→ Exercise prompt
With the pictures left out, reproduce exactly the lines running from the line with "You are a computer-use" to the last line of the material below.

→ Recorded information
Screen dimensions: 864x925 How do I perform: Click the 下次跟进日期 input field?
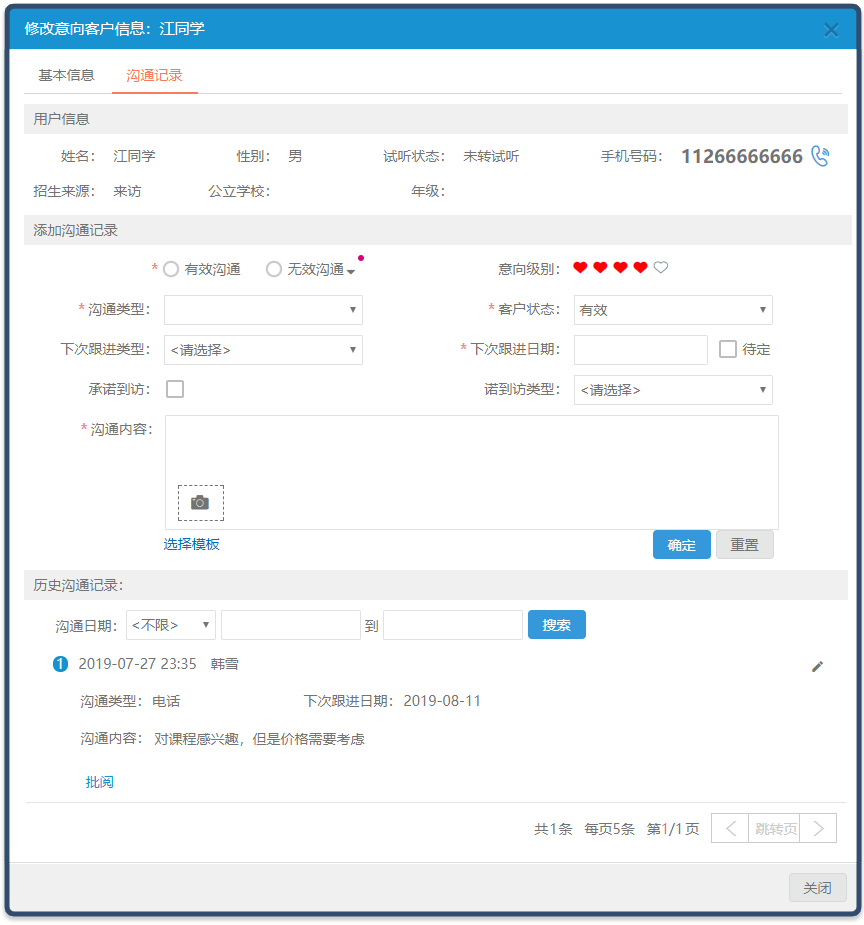click(640, 350)
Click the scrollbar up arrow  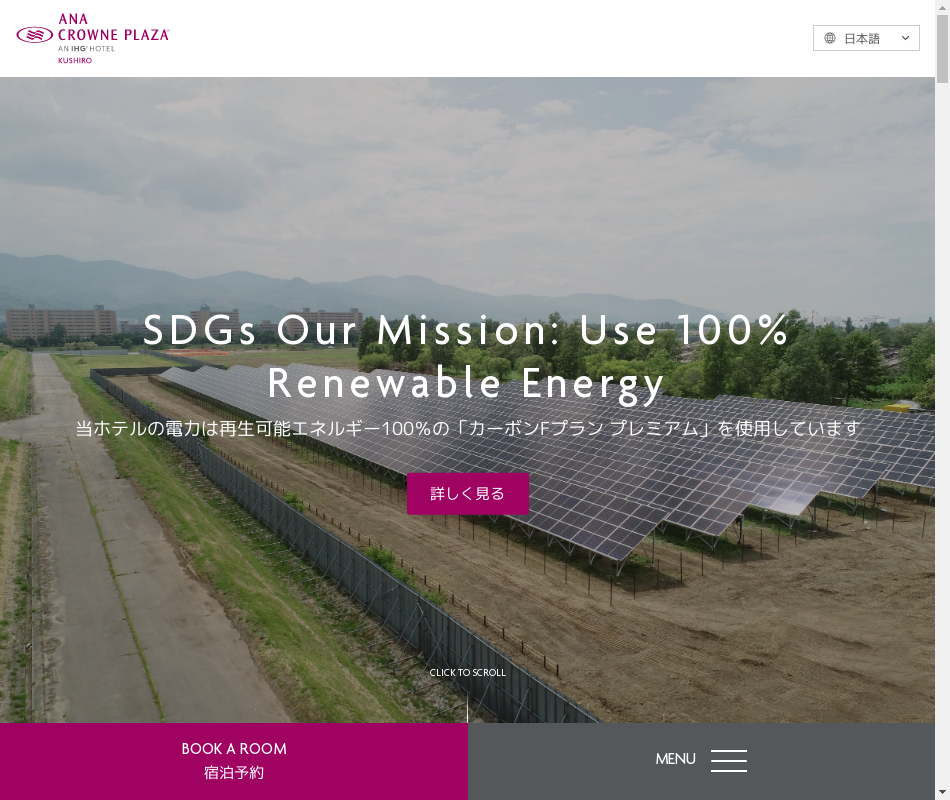pyautogui.click(x=942, y=6)
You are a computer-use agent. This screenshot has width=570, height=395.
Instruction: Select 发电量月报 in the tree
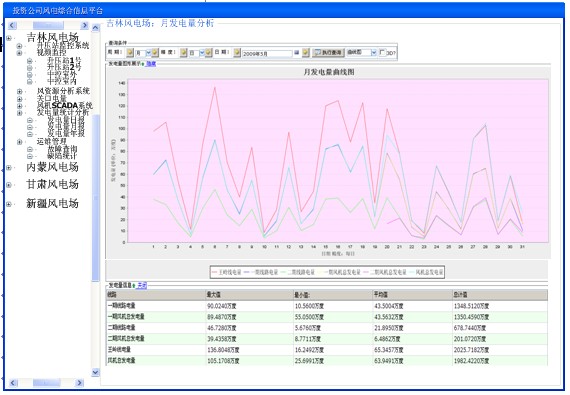tap(66, 126)
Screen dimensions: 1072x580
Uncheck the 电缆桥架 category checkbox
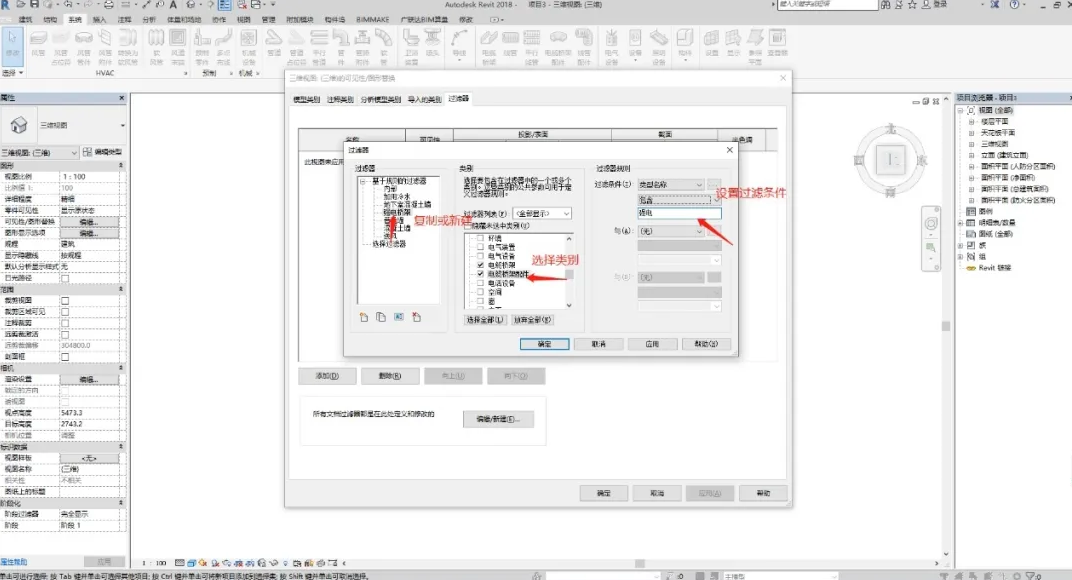481,265
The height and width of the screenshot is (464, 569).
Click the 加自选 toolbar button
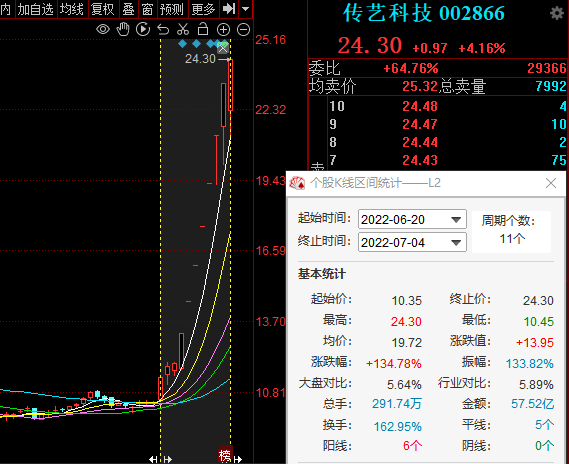(35, 9)
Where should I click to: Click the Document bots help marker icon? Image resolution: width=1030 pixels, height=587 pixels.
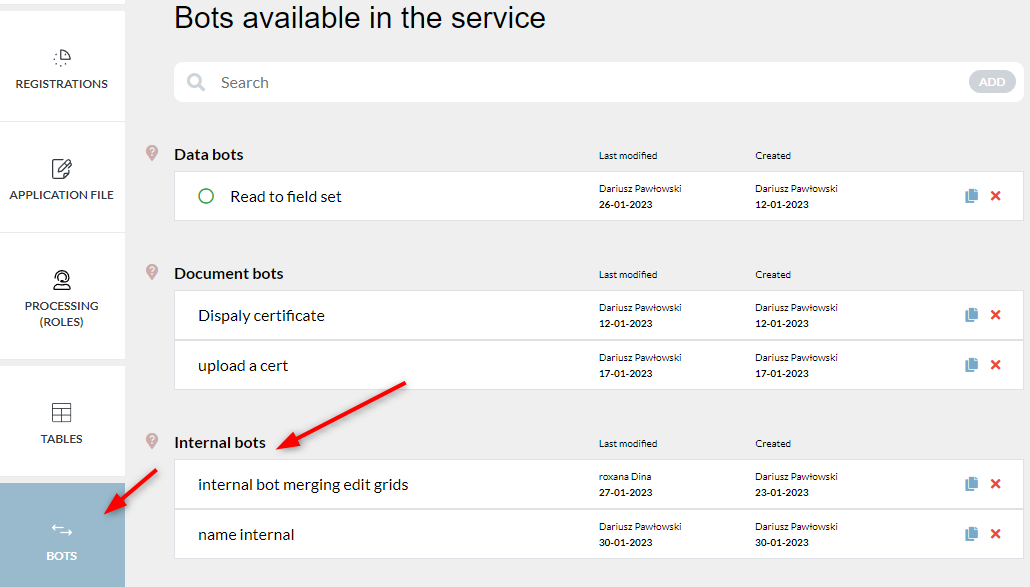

→ Response below
You are a computer-use agent. This screenshot has width=570, height=395.
Instruction: Select 发电量月报 in the tree
tap(66, 126)
Screen dimensions: 1072x580
Uncheck the 电缆桥架 category checkbox
481,265
The height and width of the screenshot is (464, 569).
Click the 加自选 toolbar button
(35, 9)
Where should I click to: Click the Document bots help marker icon? Image resolution: width=1030 pixels, height=587 pixels.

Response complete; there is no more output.